Document excerpt:

Building Resilient Agricultural Systems on Kangaroo Island Project

The Building Resilient Agricultural Systems on Kangaroo Island Project is also a four year project that will build on the previous sustainable production program, with a key focus on soil health.

Building Resilient Agricultural Systems on KI aims to use a holistic, systems approach to improving soil health as the basis for resilient grazing and cropping systems. It will drive the uptake of liming to restore the island acidic soils to neutral pH where plants can access more nutrients and soil biota prosper. It will demonstrate grazing and cropping systems that increase ground cover, improve soil organic matter, soil carbon and soil biota, which in turn will improve water infiltration and plant nutrient availability. The project will expose farmers to innovative technologies that will enhance this process and remove barriers to uptake. The project will be founded on work already undertaken in the region and strong networks already established with a variety of agency and industry stakeholders. These systems and technologies will make KI farming systems more resilient to climate change and enable them to adapt to market demands for more sustainably and ethically grown food.

Over the past five years mainstream KI farmers have become interested in using a more holistic, soil health based approach to farming and have begun to adopt new management techniques such as integrated pest management, rapid pH mapping, soil acidity testing, low stress stock handling and regenerative agriculture. This project will capitalise on this attitudinal change and will support KI farmers to further take up recent and on-going innovations in agricultural technology and production systems/practices that are driving production increases, improving sustainability and are meeting regional and Australian Government sustainable agriculture outcomes. Ongoing adoption of these technologies and systems/practices will boost production and build the resilience of natural systems in the face of climate change.

78% of agricultural land on KI is acidic or susceptible to acidification. This project will assist KI farmers to uptake new soil pH testing methods that are faster, produce digital data at finer scales, and provide nutrient data. Restoring soil acidity to productive levels will significantly boost agricultural productivity on KI, increasing resilience and enabling farmers to adopt new production methods and adapt to changing circumstances.

Erosion affects over 25% of KI’s agricultural land with 42,000 ha susceptible to water erosion and 16,000 ha to wind erosion. It is a major risk to KI’s agricultural industries and water quality, native vegetation and biodiversity on and off farm. This project will increase KI farmers’ knowledge of regenerative agriculture and Natural Sequence Farming and test their ability to improve soil organic matter, carbon and biota and production generally. It will use nationally recognized experts and local mentors to promote these systems and support their uptake.

KI has 48% remnant native vegetation, 35% of which is not protected and is on-farm. This vegetation delivers ecosystem services to farms including shelter for stock, wind breaks reducing erosion and evapo-transpiration, soil stabilisation and reduced soil erosion, reduction in and filtering of runoff, reduced flooding, and pollination and pest suppression services through hosting native and exotic pollinators and beneficial insects. Integrated Pest Management trials will demonstrate the benefits of native vegetation to KI farmers.

Work order 1:
Could you output the part of the Kangaroo Island project text that begins at the words "The Building Resilient" and stops after "on soil health.", copying it word for word?
Work order 2:
Can you pick up the Kangaroo Island project text after its final sentence and carry it on?

The data:
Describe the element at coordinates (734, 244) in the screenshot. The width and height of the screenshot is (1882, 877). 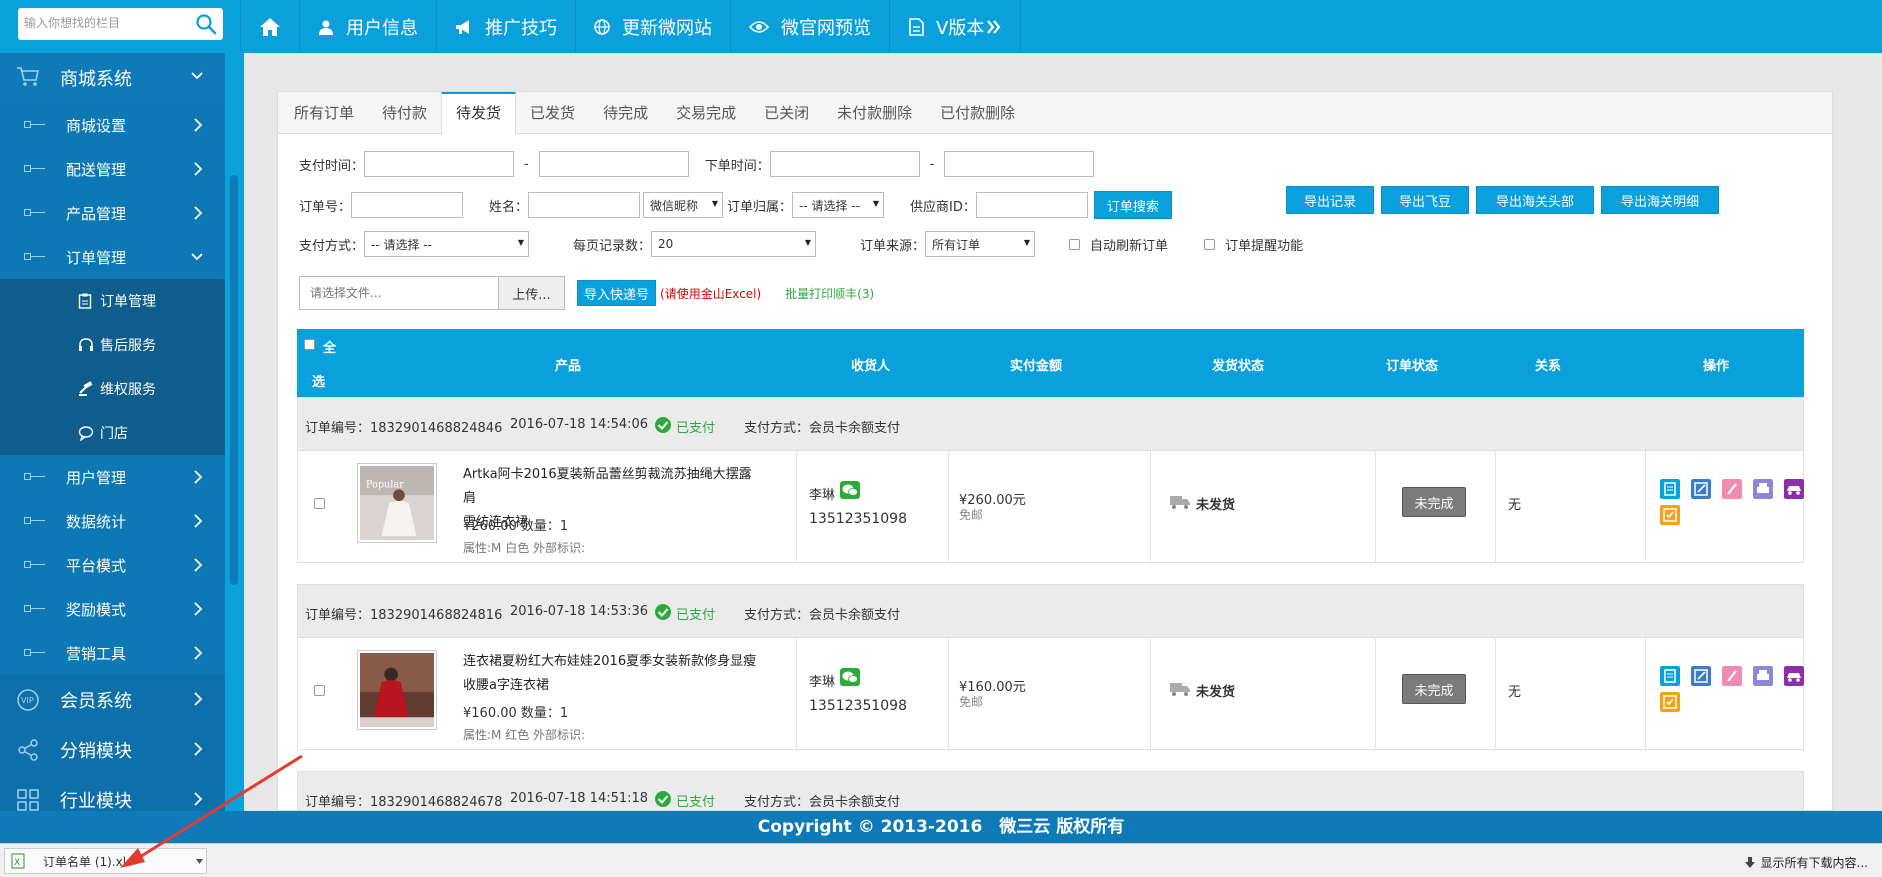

Expected output 1:
The Building Resilient Agricultural Systems on Kangaroo Island Project is also a four year project that will build on the previous sustainable production program, with a key focus on soil health.

Expected output 2:
The project will also promote innovative technologies that increase the uptake of practices that benefit soil health, for example aqua-til, graded catchments, summer confinement feeding and native plantings that encourage beneficial, pollinating and predatory insects. Uptake of these practices and new tools and technologies will provide a degree of resilience to predicted climatic changes for KI and decrease reliance on nutrient and chemical inputs enabling KI farmers to capitalise on increasing market demands for ethically and sustainably produced food.

This project will be delivered in collaboration with regional agriculture industry leaders such as Agriculture KI, KI Industry and Brand Alliance, KI Wool Growers Association, as well as agronomic service providers such as Elders and Landmark. The project will work with farmers to establish trials and field day sites, and host community engagement events. The project will use previously collected baseline data and tools and techniques to monitor progress and deliver services. It will work closely with the Regional Agricultural Landcare Facilitator to engage the community and build their capacity and will deliver outcomes of the Future Proofing Agriculture on Kangaroo Island project in years two to five. Methods to address specific Investment Priorities are described below.

Soil acidification

The region’s high levels of soil acidity will be addressed through encouraging the adoption of improved soil pH testing methods and best practise management techniques. The project will support long term point based soil testing and will provide data interpretation and prioritised lime and soil nutrition farm plans based on test results.

Hill slope erosion and soil carbon

To reduce the rate of soil erosion and improve soil carbon and pasture species diversity, demonstrations of regenerative agriculture will be established on four farms on KI to test techniques under KI conditions. Workshops with experts will be held and demonstration results promoted through field days and a ‘how to’ guide will be developed for KI conditions. A local mentoring network will be established to support farmers transitioning to this approach.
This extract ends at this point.